Being born in a Brahmin family has its advantages. I have been lucky enough to be able to see the culture and rituals and the customs of a very huge limb of the tree of Indian society. I cannot say much about the honest practices of the aforementioned things in the religious texts, for what I have seen has led me to the observation that we, Brahmins, generally are a very hypocritical and selfish lot. This, of course, is a personal opinion and you are right to throw stones at my house. But I say what I see. Hence, I retain my opinion of going against customs and not the religion itself. But that is a difficult choice to explain. So I never try to. This leads me to my second dilemma.
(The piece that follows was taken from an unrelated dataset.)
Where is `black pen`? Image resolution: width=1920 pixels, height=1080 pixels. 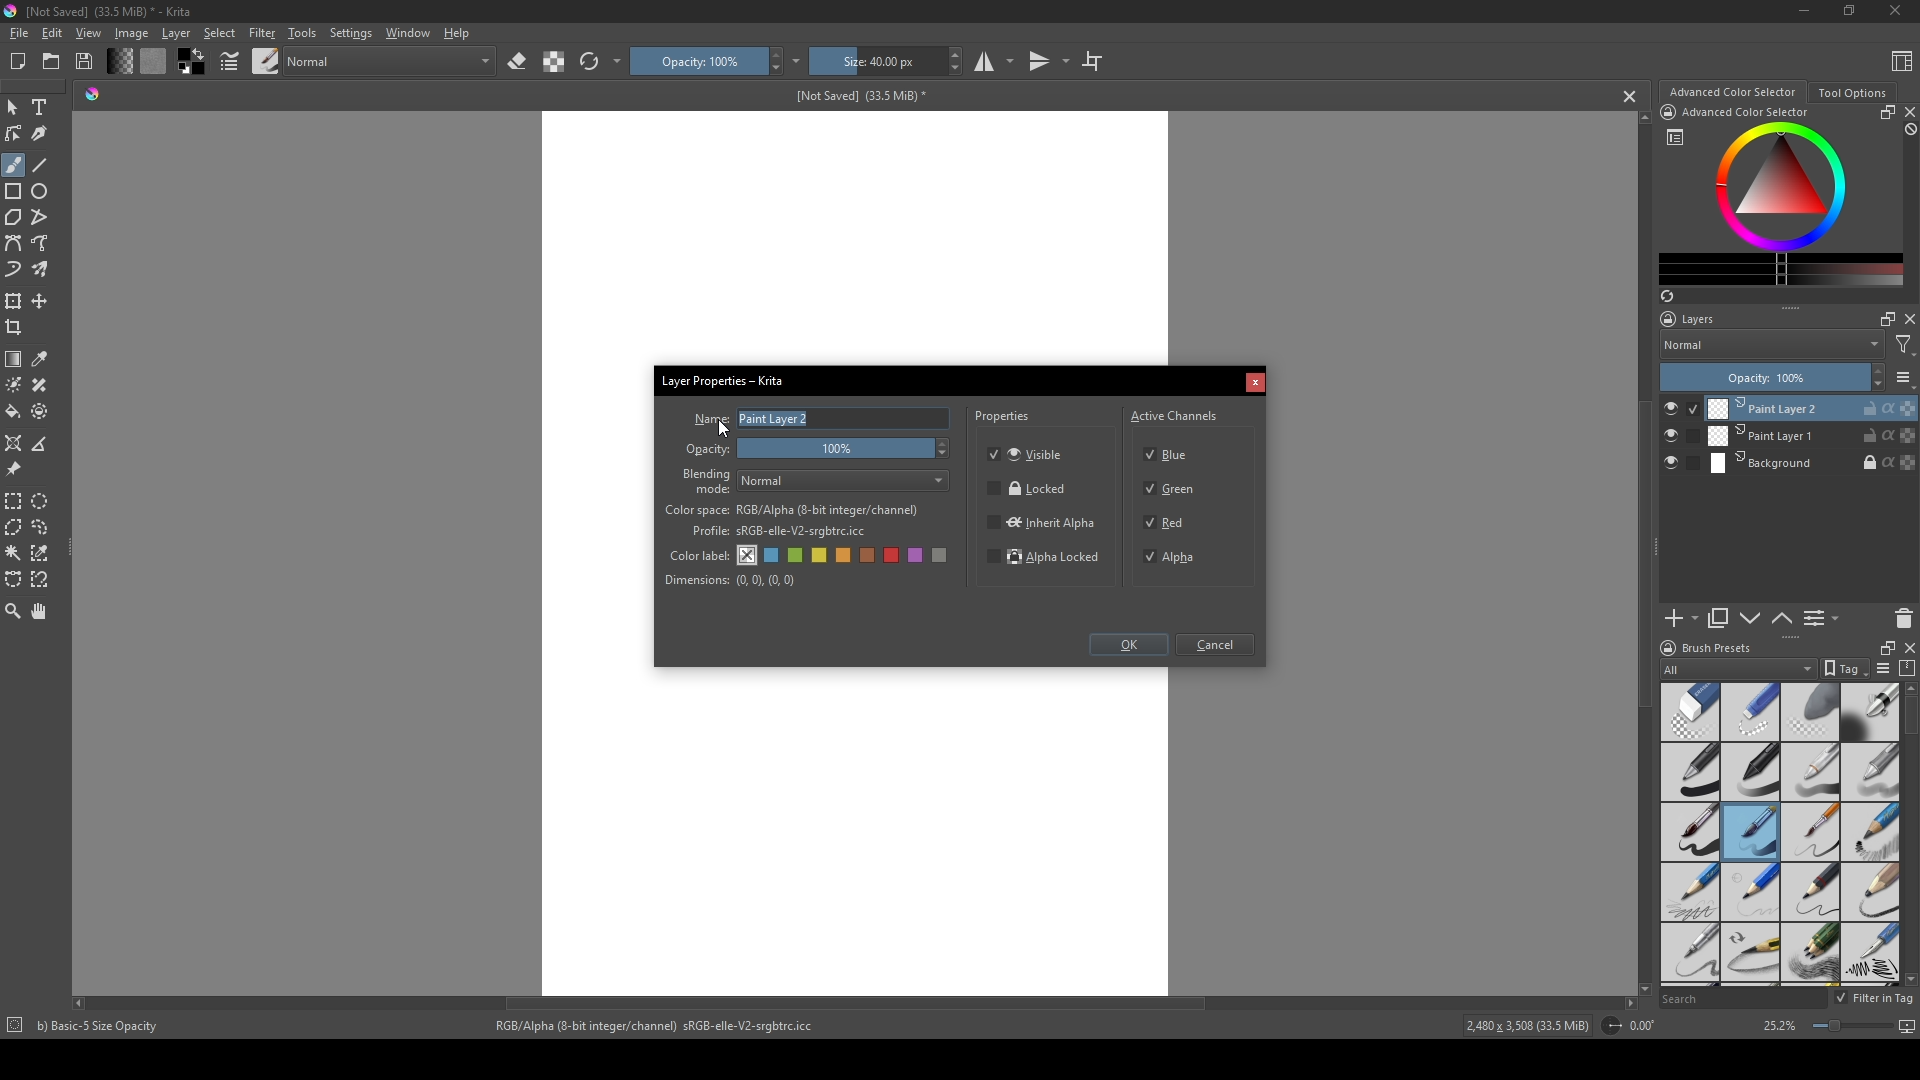
black pen is located at coordinates (1751, 772).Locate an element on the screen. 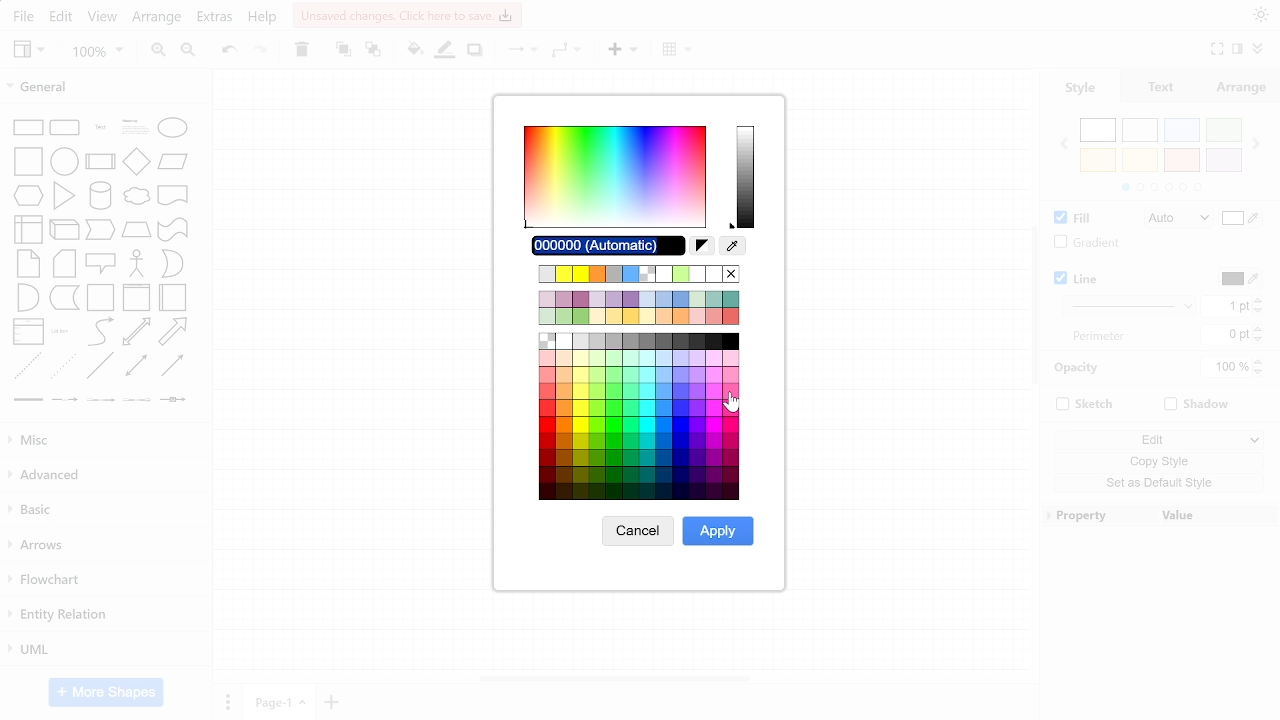 The image size is (1280, 720). Current color spectrum is located at coordinates (746, 177).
After years of deliberation and postponements, my parents have finally come to the decision that my thread ceremony shall be conducted. The arrival of a late monsoon that seems to be bent upon drenching the guests does not seem to deter them. Rain or flood, this will be done. The budget began as a modest middle class fare, but with the arrival of ‘unexpected guests’ has risen to astronomical heights. The explanation given is, as always, ‘I did not expect them to come’. This makes me wonder if people really give out invitations in order to invite or do they do it as a way of saying, “don’t bother”. The caterers, pundits and guests who visit do not hide their disgust at my lifestyle. Halls have been booked and itineraries prepared. My stuff has been shifted to my neighbour’s, who I suspect will not miss this opportunity to dig into my secrets. The atmosphere resembles a parliament with a score of voices screeching to have their opinion heard. I grin and bare it. The typo somehow fits, so I’ll leave it there.

As for me it remains to be seen if I shall outlast this assault upon my psyche. On the other hand, I never expected so many people to be so eager as to come watch me sit half naked and dripping wet in the chilling rain and recite mumbo jumbo that nobody understands. They expect me to now suddenly become a very obedient child, well versed in rituals and humble, honest and scrupulous in character. Bonne chance! I say.